Selections from the Journal of Jarn

Day 1:

 I am alive, which still astonishes me.  I do not know enough about this planet yet to have more than a rough idea of its year length, but no doubt I will find out soon enough.  If I ever get back to where designing another starship is possible, I will design it with a few more of the standard safety features.  Like the block against exiting a jump point too close to a gravity well.

If by any chance I do not get back home, and this record does, perhaps I should introduce myself.  I am Jarn, a R’il’nian and a designer of starships.  Not, I regret to say, as good a designer as I thought, or my third ship would be around me instead of lying in pieces on the bottom of one of this planet’s oceans.  Indeed, it all happened so fast I am still somewhat confused, but I will try to state briefly what happened.

I was aiming for the vicinity of a G-type sun, and I exited the jump-point too close to the third planet’s atmosphere, and heading into it.  All I could do was maneuver into a braking orbit and try to kill enough energy that a water landing wouldn’t vaporize the ship.  No, I could not have teleported to safety.  I never was any good at interstellar teleports, or at going someplace I hadn’t been before. That’s why I went into starship design.

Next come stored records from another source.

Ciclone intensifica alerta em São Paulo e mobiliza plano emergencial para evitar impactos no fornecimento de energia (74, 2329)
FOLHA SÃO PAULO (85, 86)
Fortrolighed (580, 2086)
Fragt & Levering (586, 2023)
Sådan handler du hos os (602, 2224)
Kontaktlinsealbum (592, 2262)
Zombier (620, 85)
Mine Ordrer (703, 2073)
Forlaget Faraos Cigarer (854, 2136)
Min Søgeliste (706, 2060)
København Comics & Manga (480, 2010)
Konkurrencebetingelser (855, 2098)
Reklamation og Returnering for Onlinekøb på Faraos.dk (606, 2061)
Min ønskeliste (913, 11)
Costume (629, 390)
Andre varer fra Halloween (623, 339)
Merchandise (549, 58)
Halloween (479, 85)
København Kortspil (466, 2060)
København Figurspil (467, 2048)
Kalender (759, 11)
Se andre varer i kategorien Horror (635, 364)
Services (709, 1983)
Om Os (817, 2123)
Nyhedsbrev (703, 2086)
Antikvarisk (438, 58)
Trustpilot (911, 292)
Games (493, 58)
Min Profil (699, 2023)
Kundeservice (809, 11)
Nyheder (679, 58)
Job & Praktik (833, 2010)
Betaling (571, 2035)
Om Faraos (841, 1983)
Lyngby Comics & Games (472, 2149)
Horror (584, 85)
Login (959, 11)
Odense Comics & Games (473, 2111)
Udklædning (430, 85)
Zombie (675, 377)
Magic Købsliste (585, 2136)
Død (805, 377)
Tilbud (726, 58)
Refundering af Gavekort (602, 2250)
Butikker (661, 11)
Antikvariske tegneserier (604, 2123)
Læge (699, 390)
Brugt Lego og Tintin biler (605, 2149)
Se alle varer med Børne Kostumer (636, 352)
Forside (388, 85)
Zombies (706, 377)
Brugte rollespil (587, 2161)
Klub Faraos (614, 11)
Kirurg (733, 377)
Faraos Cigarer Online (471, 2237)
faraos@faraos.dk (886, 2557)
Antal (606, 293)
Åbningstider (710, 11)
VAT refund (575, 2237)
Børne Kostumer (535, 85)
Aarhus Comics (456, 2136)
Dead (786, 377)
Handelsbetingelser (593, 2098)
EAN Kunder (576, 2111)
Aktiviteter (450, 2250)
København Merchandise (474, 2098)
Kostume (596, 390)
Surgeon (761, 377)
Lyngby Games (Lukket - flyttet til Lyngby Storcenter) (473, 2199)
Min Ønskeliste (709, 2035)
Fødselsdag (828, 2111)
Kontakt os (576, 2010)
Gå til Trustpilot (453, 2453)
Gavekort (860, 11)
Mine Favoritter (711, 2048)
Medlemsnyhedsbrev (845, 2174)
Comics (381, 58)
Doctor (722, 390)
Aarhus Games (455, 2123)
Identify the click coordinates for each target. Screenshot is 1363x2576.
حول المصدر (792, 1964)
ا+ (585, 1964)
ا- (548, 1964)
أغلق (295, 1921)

Anyway, not only does the planet have lots of water, it also has land areas with large stretches of chlorophyll green.  A huge one stretches almost halfway around the planet in the northern hemisphere, with an extension into the southern hemisphere at its trailing end, and a pair on the other side of the planet together extend almost from pole to pole.  It looked as if there was ice at both poles, though it could have been clouds, and the readouts as we got into the atmosphere indicated one part oxygen to four of nitrogen.  All this strongly suggested life, and it would be unethical in the extreme to let the ship destroy any more of that life than I could help.